Australia enjoys access to much of the world’s energy resources. Oil, gas, and coal are abundant. The continent’s geographic position positions it perfectly to take advantage of new renewable energies, including wind and solar. Yet Australians pay some of the world’s highest energy prices.
In July 2019, the Australian Energy Market Commission released a draft rule to put a demand response system in place. While the jury is still out, demand response has been used with some success in China, the EU, and the United States, among other places. The commission is hoping this success will be repeated in Australia.
What is demand response?
When energy providers anticipate high demand on the grid, to the point where demand threatens to outstrip supply, they can institute a demand response or conservation event. Instead of putting on another power plant online to cover the relatively small amount of extra demand, demand response asks consumers to voluntarily cut their power usage.
Electricity users who voluntarily cut their usage during peak periods of demand can then sell their reduction on the marketplace. The plan for Australia, at least for now, is to allow only large commercial entities to sell their demand response energy cuts.
How does it help?
The basic idea of a demand response system has been used all over the world, but each area has its own rules for running the system. In some places, anyone can sell back their power savings. Some plans allow for disincentives as well as incentives or respond to demand by simply raising prices during peak times.
In Australia, the demand response system should help in two ways: the biggest users have an incentive to cut back and the marketplace opens up to competition.
Offering incentives so users will cut back
Simply raising prices during peak periods is not always effective. The largest energy users tend to simply absorb the costs, building the financial loss into their business model. This has a trickle-down effect that hurts everyone:
- Continued excessive use drives up costs for everyone, including individuals, small businesses, and farms.
- Extra costs to industrial and commercial concerns are simply passed on to end consumers.
By allowing large energy users to voluntarily conserve energy and then sell it wholesale, the demand response system provides a carrot rather than just a stick. Corporations can add the extra funds earned through selling unused demand into their budget. This lowers costs for everyone.
Opening the marketplace to competition
Several Australian states have already deregulated their energy markets, and this move has made a difference already in energy prices within those states. Allowing big energy users to sell their reduced demand gives smaller businesses more choice of electricity providers to buy from.
The future of demand response
The demand response system won’t come into effect until 2022, and several hearings have already been scheduled to handle concerns about the plan. One reason for the delay is to allow energy providers and big energy users time to work out the kinks. Trial projects are already underway throughout the country, and more are planned for the next few years.
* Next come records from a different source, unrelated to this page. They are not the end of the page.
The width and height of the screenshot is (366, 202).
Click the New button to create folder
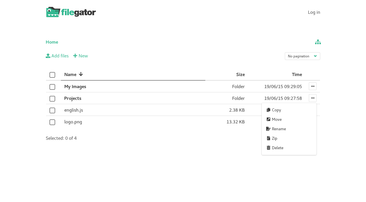click(80, 55)
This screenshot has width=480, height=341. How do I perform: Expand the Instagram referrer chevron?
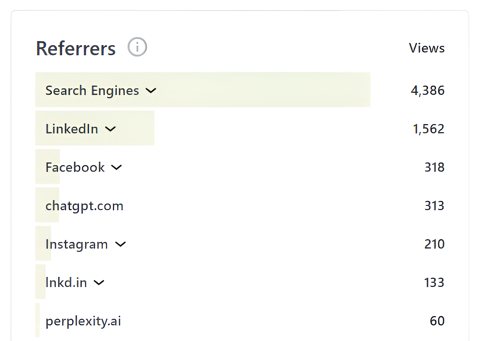pyautogui.click(x=121, y=244)
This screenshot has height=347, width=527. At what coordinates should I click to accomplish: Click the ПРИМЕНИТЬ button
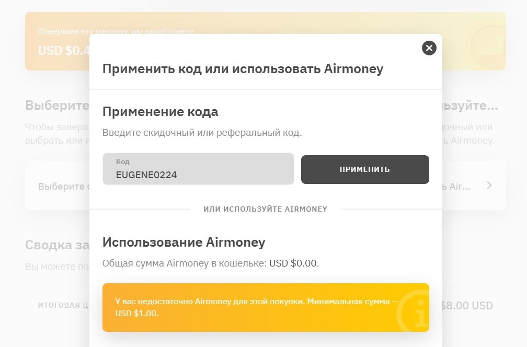[364, 169]
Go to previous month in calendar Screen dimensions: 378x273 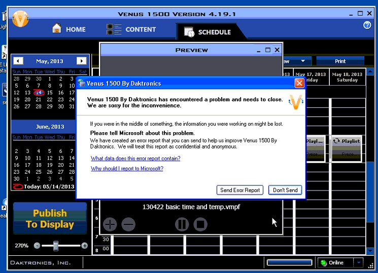click(18, 61)
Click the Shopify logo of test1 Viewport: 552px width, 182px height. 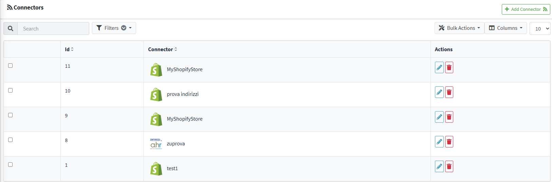pyautogui.click(x=156, y=168)
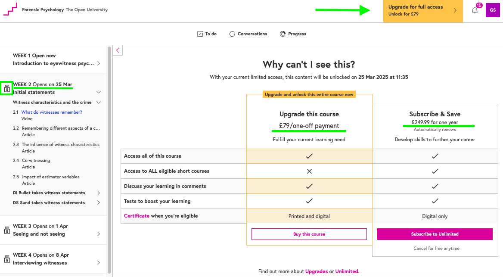Collapse the sidebar with pink arrow

(118, 50)
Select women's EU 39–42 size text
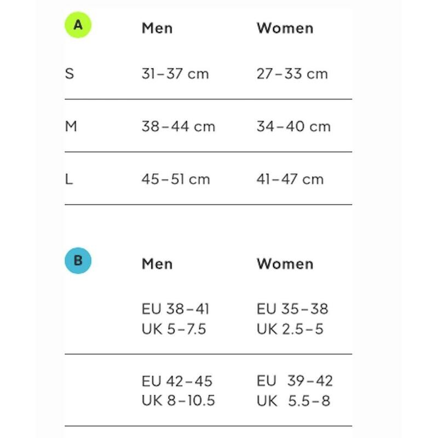Image resolution: width=438 pixels, height=438 pixels. [295, 381]
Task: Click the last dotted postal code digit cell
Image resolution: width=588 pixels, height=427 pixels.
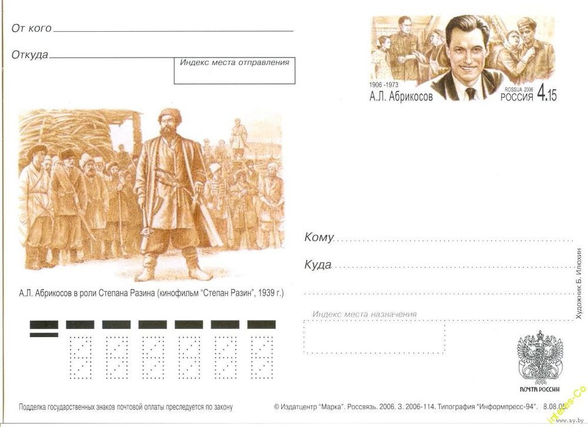Action: click(262, 357)
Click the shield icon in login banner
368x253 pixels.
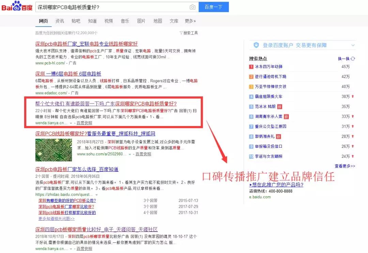click(256, 45)
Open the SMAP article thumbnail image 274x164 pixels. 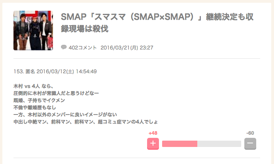(33, 31)
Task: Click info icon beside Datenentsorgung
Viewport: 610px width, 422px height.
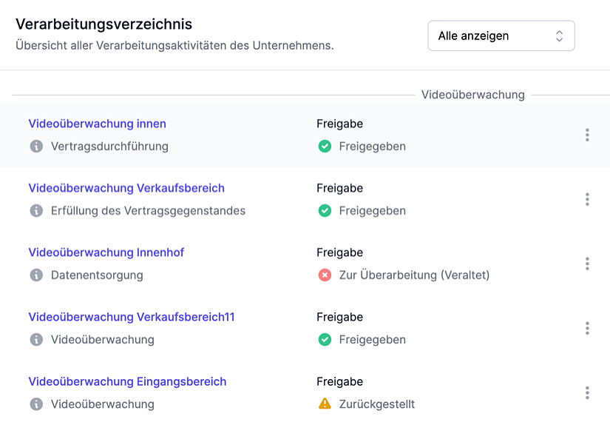Action: click(35, 275)
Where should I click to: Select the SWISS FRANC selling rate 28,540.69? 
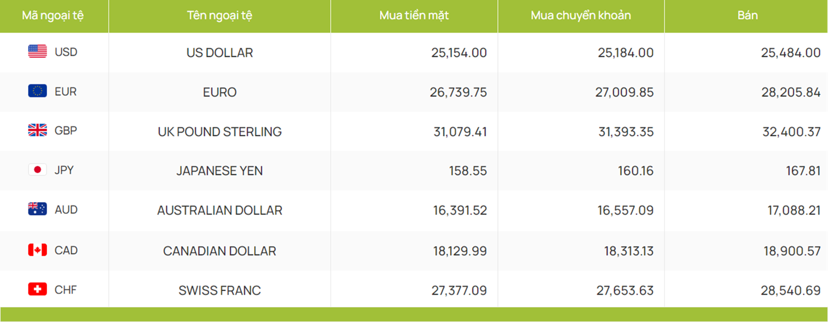coord(790,291)
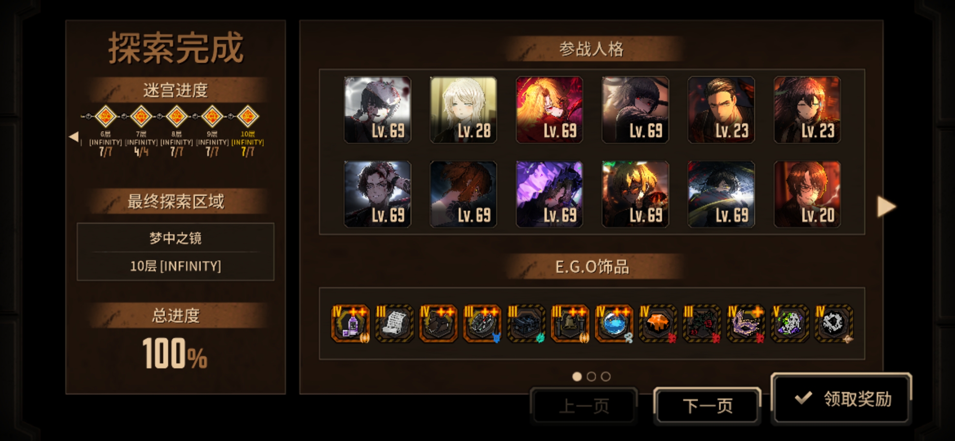The height and width of the screenshot is (441, 955).
Task: Expand next identities with right arrow
Action: click(886, 207)
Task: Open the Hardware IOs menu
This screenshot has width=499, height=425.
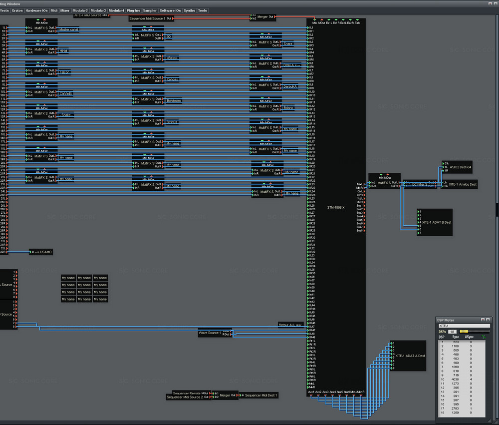Action: pos(37,10)
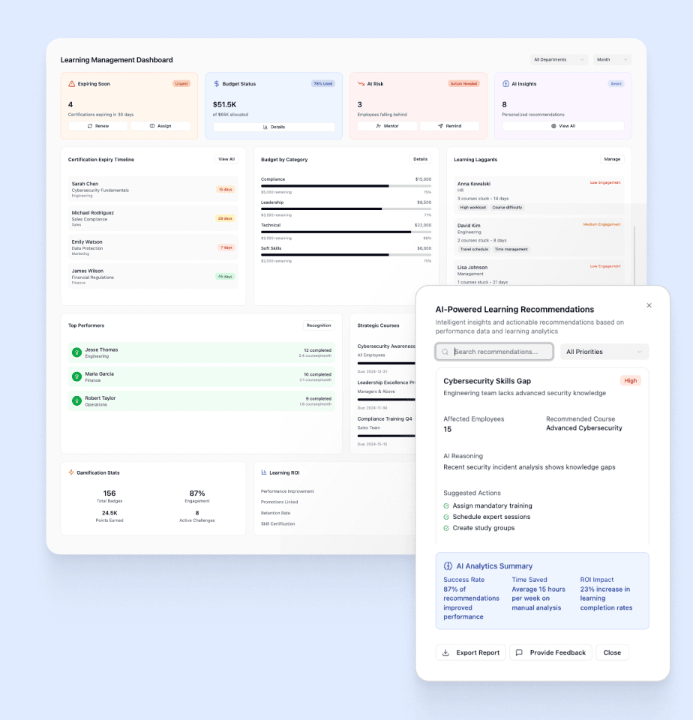
Task: Open Manage in the Learning Laggards panel
Action: coord(612,160)
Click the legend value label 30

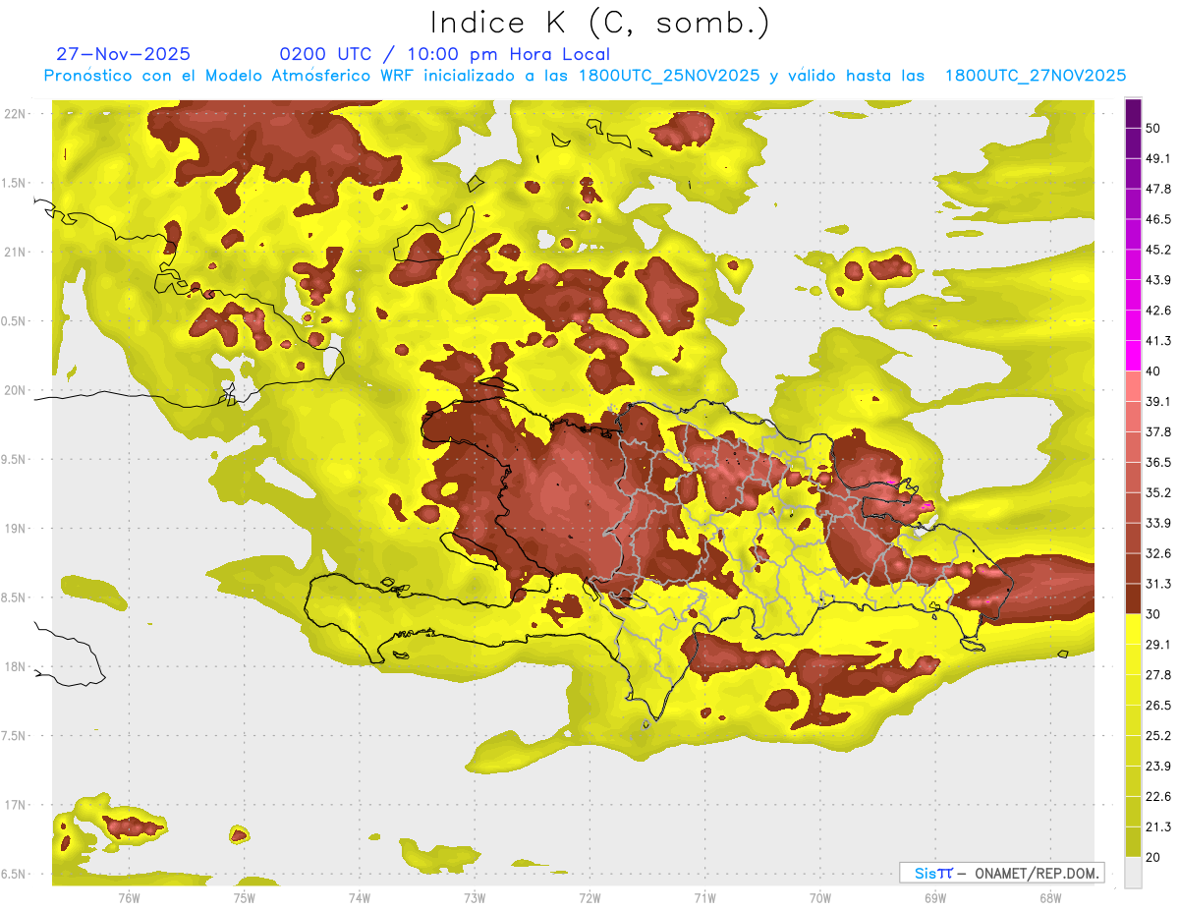[x=1152, y=613]
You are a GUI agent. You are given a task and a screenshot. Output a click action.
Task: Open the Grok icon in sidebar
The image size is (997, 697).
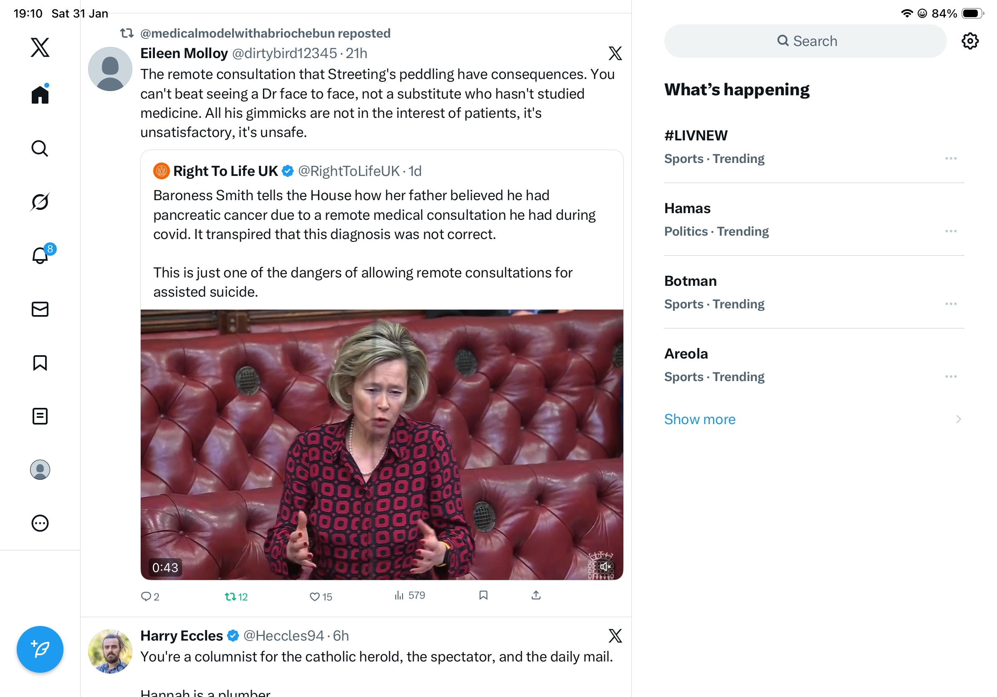pos(40,202)
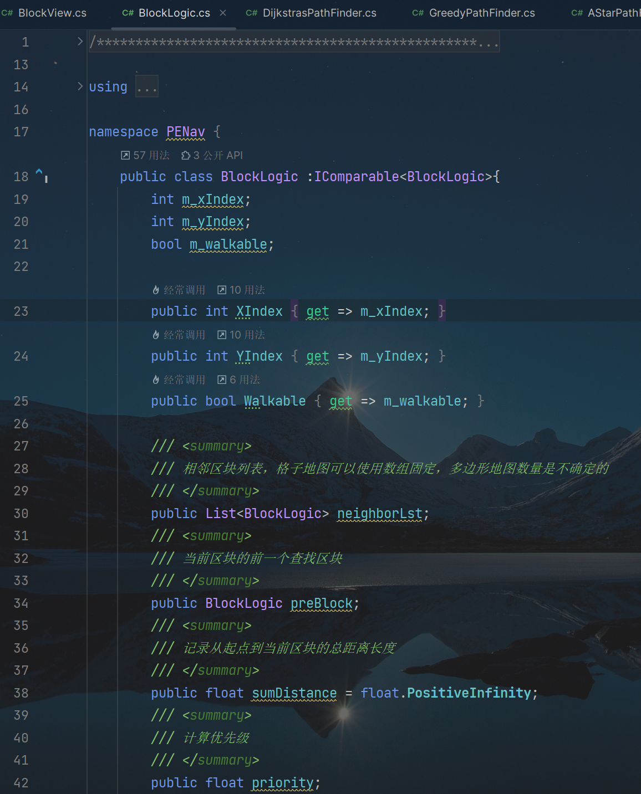This screenshot has width=641, height=794.
Task: Expand the folded using directives on line 14
Action: click(x=80, y=86)
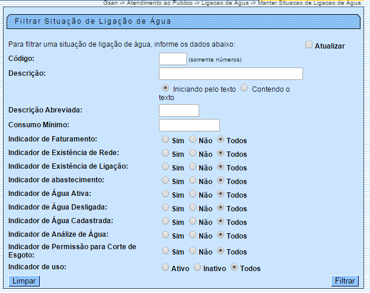Select 'Iniciando pelo texto' radio option

[165, 88]
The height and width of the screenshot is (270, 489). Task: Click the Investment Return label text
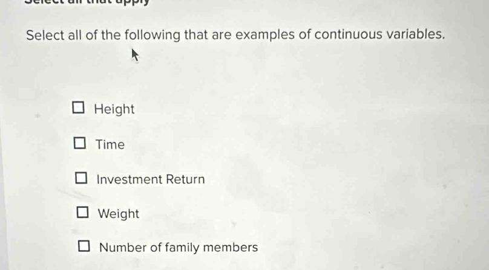point(151,179)
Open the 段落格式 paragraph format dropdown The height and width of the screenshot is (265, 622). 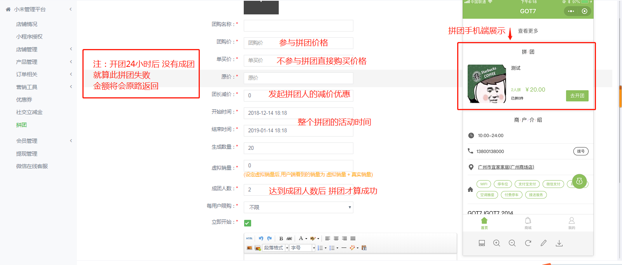[276, 248]
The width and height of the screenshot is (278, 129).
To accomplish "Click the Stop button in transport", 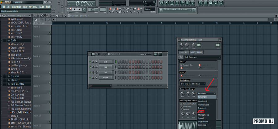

At first, smaller businesses and individuals won’t be able to participate in the scheme, but that may change once the system is up and running smoothly. It’s also possible that energy retailers could offer financial incentives to customers who cut back on energy usage during peak demand.
Demand response is being used everywhere, from Texas to Paris, South Korea to Taiwan. Australia leads the world in access to energy resources. Now it hopes to lead in demand response innovation.